Что требуется ::
Продолжите текст об истории идеи «особого пути» Донбасса с того места, где он обрывается.

Много лет в регион свозили рабочих со всей страны, и в результате здесь образовалось очень смешанное население, но говорящее преимущественно на русском языке. Согласно последней советской переписи 1989 года, русский считали родным почти 64% жителей Луганской области и 67,7% — Донецкой. Украинцев при этом было большинство: в Луганской области они составляли 51,9% населения, в Донецкой — 50,7% (русские же — 44,4 и 43,6% соответственно).
Вот на эту почву и упали лозунги об «особом пути» Донбасса — дезориентированное местное население стало для них питательной средой. Идеология эта возникла еще в перестройку, когда наряду с демократическими и украинскими национальными организациями в регионе появились движения, заявлявшие, что Донбасс Украине чужой.
Первое из них — «Интернациональное движение Донбасса», созданное в 1990 году. Оно выступало за выход региона из состава Украины в том случае, если Киев примет решение перестать быть частью Советского Союза.
Хорошим примером самостоятельности Донбасса идеологи организации считали Донецко-Криворожскую советскую республику — это автономное политическое образование просуществовало совсем недолго, в 1918-м.
Лидер «Интернационального движения Донбасса», донецкий историк и журналист Дмитрий Корнилов даже придумал флаг «Донецкой республики» — красно-сине-черный. Для этого он добавил к цветам флага Советской Украины черную полосу, символизирующую донбасский уголь. Именно это сочетание теперь известно как «государственный флаг» самопровозглашенной «ДНР».

Исходные данные ::
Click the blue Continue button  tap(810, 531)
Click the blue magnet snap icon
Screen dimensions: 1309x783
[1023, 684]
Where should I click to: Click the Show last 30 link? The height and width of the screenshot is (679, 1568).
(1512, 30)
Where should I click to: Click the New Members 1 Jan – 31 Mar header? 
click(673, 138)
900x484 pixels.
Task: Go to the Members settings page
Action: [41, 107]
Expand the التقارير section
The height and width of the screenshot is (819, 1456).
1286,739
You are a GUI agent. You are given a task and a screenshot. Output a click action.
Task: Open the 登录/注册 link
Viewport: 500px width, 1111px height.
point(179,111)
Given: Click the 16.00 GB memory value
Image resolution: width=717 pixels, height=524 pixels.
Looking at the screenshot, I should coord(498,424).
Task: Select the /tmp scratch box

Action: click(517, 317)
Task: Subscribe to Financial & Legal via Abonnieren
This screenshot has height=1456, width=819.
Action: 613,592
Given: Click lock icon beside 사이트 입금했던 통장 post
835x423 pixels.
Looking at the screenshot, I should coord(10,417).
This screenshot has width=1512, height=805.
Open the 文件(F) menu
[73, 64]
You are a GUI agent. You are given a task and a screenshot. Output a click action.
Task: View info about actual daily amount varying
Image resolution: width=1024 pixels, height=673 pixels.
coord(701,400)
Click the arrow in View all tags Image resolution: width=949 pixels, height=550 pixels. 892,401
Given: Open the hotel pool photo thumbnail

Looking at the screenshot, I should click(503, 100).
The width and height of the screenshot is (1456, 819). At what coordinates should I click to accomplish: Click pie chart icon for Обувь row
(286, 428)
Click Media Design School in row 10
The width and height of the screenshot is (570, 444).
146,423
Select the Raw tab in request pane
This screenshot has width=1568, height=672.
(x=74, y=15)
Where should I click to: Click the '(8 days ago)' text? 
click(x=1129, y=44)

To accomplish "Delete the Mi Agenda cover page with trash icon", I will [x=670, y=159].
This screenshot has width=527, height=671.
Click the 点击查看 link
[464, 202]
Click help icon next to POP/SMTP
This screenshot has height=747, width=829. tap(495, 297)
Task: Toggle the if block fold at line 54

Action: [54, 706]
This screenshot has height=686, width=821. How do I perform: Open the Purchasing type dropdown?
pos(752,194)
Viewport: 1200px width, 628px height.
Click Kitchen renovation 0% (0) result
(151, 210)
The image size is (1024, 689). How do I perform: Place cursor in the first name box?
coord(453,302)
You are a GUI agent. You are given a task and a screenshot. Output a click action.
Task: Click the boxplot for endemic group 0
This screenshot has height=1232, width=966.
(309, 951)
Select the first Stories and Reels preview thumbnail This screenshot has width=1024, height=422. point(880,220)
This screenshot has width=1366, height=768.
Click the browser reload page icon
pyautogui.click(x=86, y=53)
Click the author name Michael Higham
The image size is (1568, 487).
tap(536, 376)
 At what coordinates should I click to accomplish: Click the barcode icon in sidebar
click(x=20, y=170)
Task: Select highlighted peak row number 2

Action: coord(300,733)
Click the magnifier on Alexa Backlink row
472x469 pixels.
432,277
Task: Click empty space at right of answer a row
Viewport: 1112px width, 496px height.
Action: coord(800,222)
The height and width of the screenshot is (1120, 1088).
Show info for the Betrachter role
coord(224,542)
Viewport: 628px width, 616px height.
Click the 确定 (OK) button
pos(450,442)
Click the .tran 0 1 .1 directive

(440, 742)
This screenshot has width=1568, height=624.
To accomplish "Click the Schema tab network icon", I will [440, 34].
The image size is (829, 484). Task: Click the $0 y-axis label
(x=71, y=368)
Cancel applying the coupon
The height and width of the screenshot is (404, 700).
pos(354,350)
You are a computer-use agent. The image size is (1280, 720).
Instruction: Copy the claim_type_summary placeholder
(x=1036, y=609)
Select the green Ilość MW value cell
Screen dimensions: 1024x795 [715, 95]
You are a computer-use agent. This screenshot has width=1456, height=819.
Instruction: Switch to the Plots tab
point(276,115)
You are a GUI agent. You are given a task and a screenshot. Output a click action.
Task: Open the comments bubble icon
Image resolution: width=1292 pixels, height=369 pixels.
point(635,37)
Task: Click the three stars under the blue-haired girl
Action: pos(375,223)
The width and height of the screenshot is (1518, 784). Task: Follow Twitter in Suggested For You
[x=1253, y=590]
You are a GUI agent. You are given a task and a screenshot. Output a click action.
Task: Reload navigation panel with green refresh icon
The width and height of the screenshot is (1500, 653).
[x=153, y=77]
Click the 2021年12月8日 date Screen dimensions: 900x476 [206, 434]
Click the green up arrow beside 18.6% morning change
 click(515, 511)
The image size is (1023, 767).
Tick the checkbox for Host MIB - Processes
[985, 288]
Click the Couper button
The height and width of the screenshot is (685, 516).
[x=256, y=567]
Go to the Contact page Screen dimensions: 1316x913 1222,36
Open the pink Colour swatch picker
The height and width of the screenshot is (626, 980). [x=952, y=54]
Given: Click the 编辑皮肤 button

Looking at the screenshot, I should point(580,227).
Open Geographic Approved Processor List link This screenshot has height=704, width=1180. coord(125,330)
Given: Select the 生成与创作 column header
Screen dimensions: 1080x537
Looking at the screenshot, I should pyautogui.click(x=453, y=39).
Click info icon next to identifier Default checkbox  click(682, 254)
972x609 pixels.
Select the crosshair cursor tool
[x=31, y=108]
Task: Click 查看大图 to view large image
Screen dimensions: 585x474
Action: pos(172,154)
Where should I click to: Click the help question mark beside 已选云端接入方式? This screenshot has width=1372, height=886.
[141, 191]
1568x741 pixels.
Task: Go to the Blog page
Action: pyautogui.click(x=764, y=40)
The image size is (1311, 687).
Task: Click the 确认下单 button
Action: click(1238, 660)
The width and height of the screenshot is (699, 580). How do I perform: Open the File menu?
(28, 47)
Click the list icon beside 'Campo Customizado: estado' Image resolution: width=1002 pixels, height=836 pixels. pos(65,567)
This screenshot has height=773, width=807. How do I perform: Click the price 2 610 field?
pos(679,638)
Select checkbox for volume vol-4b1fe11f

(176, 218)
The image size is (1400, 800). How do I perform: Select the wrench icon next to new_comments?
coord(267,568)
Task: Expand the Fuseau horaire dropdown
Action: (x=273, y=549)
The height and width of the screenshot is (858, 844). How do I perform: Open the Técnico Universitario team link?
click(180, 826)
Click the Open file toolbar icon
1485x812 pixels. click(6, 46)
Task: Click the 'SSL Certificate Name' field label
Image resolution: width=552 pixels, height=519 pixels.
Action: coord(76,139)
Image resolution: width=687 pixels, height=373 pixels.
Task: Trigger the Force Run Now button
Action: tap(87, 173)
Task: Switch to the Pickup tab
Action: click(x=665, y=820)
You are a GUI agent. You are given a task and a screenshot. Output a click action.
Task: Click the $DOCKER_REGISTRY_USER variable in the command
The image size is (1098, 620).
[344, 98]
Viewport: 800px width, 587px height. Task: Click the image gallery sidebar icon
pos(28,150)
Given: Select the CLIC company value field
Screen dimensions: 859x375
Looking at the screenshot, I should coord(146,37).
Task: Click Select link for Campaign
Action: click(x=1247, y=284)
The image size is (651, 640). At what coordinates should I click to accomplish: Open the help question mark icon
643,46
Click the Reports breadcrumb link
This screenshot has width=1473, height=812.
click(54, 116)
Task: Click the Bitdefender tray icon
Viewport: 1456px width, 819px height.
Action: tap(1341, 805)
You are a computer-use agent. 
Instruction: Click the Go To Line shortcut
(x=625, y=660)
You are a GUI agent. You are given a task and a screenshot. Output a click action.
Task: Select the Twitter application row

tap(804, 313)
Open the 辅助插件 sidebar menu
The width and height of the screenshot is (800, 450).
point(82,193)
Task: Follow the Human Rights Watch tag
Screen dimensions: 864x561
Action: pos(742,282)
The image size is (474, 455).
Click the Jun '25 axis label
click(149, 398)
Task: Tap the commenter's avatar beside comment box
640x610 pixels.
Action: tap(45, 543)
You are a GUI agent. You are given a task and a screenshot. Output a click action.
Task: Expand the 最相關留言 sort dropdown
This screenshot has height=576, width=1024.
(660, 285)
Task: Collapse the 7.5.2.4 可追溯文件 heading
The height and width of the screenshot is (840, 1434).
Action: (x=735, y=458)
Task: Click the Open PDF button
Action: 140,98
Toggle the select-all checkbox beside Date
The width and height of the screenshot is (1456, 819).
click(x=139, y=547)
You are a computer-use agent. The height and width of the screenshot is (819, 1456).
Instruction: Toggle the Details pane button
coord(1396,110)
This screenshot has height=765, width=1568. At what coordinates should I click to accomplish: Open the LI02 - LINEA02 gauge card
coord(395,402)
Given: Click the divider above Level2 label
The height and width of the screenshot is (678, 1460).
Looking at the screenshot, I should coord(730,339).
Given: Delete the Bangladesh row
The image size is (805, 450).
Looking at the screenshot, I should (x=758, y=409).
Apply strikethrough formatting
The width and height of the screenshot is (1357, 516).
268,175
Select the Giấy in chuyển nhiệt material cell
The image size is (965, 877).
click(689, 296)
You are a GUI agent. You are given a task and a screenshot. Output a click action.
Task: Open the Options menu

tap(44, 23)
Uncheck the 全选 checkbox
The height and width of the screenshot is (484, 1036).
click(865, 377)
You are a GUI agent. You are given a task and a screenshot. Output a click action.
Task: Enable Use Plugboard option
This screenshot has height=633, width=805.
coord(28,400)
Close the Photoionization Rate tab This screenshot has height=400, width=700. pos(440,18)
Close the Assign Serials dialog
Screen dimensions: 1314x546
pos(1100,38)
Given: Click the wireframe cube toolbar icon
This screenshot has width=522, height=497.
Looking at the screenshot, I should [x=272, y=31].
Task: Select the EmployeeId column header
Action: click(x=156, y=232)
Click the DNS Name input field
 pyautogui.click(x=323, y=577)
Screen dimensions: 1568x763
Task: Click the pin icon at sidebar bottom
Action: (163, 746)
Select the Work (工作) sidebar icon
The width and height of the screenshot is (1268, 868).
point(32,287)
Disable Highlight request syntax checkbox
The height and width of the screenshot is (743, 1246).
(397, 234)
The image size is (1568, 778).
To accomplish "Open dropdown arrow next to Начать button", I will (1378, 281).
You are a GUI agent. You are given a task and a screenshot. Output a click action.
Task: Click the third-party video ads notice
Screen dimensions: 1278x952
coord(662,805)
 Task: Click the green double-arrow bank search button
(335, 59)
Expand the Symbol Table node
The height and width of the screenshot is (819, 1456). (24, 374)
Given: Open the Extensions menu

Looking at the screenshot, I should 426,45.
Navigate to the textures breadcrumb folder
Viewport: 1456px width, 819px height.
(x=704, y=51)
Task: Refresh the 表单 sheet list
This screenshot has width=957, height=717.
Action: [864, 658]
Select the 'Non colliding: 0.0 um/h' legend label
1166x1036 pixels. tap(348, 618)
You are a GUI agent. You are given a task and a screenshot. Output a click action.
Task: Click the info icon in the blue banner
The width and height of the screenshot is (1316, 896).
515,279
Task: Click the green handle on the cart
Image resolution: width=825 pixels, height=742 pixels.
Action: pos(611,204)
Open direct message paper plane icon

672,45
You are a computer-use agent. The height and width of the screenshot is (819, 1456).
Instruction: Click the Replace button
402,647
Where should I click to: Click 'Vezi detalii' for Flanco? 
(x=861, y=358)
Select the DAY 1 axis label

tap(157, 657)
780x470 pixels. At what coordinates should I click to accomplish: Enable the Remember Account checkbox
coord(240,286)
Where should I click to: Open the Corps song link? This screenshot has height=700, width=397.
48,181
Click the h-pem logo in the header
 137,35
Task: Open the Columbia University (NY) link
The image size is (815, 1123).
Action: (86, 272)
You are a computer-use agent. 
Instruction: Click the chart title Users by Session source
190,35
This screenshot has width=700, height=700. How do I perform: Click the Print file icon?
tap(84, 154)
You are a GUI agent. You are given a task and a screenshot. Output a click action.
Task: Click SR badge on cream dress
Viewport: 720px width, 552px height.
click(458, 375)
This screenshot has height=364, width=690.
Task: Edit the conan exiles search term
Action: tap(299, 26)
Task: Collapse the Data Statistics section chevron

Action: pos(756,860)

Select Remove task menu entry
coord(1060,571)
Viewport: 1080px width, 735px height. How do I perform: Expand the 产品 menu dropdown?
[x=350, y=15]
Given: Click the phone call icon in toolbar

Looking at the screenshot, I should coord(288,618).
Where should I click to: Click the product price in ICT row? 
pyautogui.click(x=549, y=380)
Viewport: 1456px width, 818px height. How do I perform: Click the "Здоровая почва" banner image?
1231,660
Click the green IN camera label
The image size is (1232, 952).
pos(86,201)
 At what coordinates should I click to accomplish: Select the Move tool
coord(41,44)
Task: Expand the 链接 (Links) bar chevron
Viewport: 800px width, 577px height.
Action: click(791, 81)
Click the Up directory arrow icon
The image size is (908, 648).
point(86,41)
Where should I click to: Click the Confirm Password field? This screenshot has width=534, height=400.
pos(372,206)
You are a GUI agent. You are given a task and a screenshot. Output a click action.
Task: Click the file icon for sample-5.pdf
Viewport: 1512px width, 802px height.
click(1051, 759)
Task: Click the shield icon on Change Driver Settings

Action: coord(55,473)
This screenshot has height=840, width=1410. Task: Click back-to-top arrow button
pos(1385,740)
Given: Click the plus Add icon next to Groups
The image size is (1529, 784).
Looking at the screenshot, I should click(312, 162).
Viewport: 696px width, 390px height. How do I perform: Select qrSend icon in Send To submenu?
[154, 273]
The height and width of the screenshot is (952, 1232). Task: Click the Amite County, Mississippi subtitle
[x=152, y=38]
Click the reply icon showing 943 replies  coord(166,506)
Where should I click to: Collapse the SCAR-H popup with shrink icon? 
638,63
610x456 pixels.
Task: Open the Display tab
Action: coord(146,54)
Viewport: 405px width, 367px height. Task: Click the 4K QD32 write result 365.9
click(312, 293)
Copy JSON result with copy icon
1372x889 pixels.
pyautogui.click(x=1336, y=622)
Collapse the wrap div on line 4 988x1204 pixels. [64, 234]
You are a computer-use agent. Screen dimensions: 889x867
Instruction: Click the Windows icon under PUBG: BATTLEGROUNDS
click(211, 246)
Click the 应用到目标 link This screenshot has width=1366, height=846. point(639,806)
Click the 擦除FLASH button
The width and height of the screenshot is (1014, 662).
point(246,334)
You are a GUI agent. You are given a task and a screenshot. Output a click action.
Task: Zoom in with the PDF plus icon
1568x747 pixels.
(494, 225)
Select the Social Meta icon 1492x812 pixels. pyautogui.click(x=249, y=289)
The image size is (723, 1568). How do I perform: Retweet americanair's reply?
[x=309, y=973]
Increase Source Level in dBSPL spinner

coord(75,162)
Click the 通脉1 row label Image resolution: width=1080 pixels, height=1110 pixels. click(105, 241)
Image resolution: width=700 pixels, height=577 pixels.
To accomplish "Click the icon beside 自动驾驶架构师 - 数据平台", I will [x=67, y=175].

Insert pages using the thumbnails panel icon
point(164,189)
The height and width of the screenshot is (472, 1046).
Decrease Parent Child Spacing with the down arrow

Итоговый результат ::
Примерно в это же время, то есть в конце восьмидесятых — начале девяностых, похожая организация возникла и в Луганске. Она называлась «Народное движение Луганщины», идеологом был преподаватель Валерий Чекер. Он говорил: «Наше движение выступает за автономию в рамках Украины — конечно, если республика подпишет союзный договор. А если этого не произойдет, тогда речь может идти лишь о переходе в юрисдикцию РСФСР».
Луганский писатель и политолог Сергей Чебаненко считал, что за спиной активистов «Народного движения Луганщины» стояла консервативная часть местной номенклатуры, выступавшая против демократических преобразований. Он же еще в конце 1990 года фактически предсказал события 2014-го: приход к власти сепаратистов через беспорядки, создание «независимого» Донбасса, попытки Киева вооруженным путем вернуть контроль над своей территорией, возникновение в Донбассе нищей и агрессивной диктатуры.
В те годы все эти катастрофические сценарии не реализовались. И в 1991-м большинство донбасского населения на референдуме поддержало независимость Украины — за это проголосовали 83,9% жителей Донецкой области и 83,6% жителей Луганской.
«Чувство глубокого отчуждения от Москвы вместе с уверенностью, что Москва просто эксплуатирует Донбасс, склонило шахтеров к мысли, что им было бы лучше в независимой Украине, что независимая Украина не будет так эксплуатировать Донбасс, как это делала Москва», — объясняет в своей книге «Свобода и террор в Донбассе» историк Хироаки Куромия.
То есть в отличие от Крыма, где этническое преобладание русского населения сделало местных сепаратистов влиятельной силой, донбасский сепаратизм остался явлением маргинальным. Но экономический кризис продолжался, и за идеи донбасского сепаратизма взялись представители «донецкого» клана в украинской элите, превратив эти идеи в оружие борьбы с киевскими властями.
Как появились «донецкие»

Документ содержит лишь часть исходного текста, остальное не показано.